_What to do:_
a. Answer these questions using the profile of Killi Krupa Rani:
(i) Who held the Srikakulam seat in the Lok Sabha before her?
(ii) What is her spouse's name?
(iii) In what month and year did she resign from YSRCP?
b. Decide whether each statement agrees with the profile of Killi Krupa Rani. Answer yes or no, and quote the words from the profile that settle it.
(i) She was born in Srikakulam.
(ii) Kinjarapu Ram Mohan Naidu came before her as member for Srikakulam.
(iii) She has three children.
c. Carry on the profile of Killi Krupa Rani from the point where it stops.

_Selected extract:_
════════════════════
Member of Parliament, Lok Sabha
- In office 16 May 2009 – 16 May 2014
- Preceded by: Kinjarapu Yerran Naidu
- Succeeded by: Kinjarapu Ram Mohan Naidu
- Constituency: Srikakulam

Personal details
- Born: 19 November 1965 (age 60) Srikakulam, Andhra Pradesh
- Party: Indian National Congress (until 2019; since 2024)
- Other political affiliations: YSR Congress Party (2019–2024)
- Spouse: Rammohan Rao
- Children: 2
- Profession: Doctor, Politician

= Killi Krupa Rani =

Indian politician

Killi Krupa Rani (born 19 November 1965) is an Indian politician from Andhra Pradesh. She is a former member of the Indian Parliament and previously represented Srikakulam from 2009 to 2014. She belongs to Kalinga caste. In April 2024, she resigned from YSRCP and joined the Indian National Congress.
════════════════════
Collected data entries:
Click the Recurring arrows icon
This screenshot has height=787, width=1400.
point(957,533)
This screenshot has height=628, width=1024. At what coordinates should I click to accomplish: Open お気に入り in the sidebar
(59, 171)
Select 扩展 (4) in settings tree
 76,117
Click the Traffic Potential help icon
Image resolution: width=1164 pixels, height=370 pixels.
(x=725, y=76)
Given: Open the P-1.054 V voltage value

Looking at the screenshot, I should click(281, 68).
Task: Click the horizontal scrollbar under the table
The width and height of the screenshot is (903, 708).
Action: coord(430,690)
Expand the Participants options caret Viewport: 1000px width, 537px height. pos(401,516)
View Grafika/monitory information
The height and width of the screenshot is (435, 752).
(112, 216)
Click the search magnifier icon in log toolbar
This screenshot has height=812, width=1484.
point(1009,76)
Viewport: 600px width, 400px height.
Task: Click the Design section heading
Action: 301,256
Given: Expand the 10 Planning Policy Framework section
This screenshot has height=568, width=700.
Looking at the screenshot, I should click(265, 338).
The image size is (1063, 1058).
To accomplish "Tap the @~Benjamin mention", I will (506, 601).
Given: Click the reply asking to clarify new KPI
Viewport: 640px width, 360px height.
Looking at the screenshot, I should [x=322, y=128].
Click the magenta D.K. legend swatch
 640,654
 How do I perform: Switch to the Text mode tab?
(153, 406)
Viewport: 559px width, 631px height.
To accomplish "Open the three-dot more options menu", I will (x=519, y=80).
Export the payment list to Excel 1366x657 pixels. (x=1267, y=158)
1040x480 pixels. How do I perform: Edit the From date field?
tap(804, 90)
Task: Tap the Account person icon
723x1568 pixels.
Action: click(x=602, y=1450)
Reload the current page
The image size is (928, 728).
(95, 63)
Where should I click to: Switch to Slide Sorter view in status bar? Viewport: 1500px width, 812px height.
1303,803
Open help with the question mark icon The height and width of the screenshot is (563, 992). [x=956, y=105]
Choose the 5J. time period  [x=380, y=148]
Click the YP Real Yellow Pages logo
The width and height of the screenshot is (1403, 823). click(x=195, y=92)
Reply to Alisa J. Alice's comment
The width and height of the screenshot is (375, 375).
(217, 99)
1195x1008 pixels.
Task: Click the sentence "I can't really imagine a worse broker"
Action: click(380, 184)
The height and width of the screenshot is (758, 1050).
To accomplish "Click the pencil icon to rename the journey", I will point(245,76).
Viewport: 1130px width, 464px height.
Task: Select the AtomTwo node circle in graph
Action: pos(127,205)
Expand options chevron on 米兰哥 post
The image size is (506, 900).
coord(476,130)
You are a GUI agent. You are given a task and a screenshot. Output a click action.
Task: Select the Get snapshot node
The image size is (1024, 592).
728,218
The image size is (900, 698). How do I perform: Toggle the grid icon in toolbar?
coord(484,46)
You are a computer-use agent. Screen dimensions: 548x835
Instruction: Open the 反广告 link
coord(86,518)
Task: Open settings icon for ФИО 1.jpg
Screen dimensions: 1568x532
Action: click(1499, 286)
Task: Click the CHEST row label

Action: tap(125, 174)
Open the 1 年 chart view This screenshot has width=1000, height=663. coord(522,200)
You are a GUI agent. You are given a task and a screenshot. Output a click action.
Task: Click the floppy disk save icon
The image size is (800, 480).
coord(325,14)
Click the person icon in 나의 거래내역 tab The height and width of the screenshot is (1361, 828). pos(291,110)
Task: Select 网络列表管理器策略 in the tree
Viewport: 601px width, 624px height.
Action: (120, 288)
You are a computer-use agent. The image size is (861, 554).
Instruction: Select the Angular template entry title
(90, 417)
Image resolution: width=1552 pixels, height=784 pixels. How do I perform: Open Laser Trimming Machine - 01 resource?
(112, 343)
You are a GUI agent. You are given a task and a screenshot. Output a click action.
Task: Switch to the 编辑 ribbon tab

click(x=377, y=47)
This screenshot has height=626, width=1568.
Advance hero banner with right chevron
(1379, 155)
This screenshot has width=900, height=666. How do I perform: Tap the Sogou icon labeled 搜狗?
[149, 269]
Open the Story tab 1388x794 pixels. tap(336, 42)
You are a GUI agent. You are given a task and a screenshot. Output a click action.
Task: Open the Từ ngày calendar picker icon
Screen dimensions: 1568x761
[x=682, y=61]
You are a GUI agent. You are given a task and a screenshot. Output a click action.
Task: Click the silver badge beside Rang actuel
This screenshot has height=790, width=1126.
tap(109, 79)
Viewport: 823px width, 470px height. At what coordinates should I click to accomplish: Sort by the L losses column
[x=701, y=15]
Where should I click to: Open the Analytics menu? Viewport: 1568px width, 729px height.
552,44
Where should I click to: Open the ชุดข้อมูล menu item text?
════════════════════
_Per-task answers:_
a.
(i) Kinjarapu Yerran Naidu
(ii) Rammohan Rao
(iii) April 2024

b.
(i) Yes: "Born: 19 November 1965 (age 60) Srikakulam, Andhra Pradesh"
(ii) No: "Succeeded by: Kinjarapu Ram Mohan Naidu"
(iii) No: "Children: 2"

c.
== Personal life ==
She hails from Tekkali, Srikakulam district in Andhra Pradesh. Her parents are Kamayya and Kouosalya. She married Rammohan Rao in 1985 and has two children. She did her MBBS from Andhra Medical College, Visakhapatnam. She is the convenor of Rammohan Rao Charitable Trust, which works towards providing free drinking water in rural areas, free medical camps, free deliveries and free cataract operations to the blind. Her hobbies include shooting sports and squash.

==Career==
She entered politics and joined the Indian National Congress party, on the eve of completion of Y. S. Rajashekar Reddy's padhayatra. She lost the 2004 general election but won in 2009 defeating four-time MP, Yerran Naidu. In October 2012, she was inducted into the 15th Lok Sabha and Manmohan Singh's cabinet as Minister of State, Communications and Information Technology. She was a Member, Committee on Health and Family Welfare; Member, Consultative Committee, Ministry of External Affairs and Member, Central Social Welfare Board.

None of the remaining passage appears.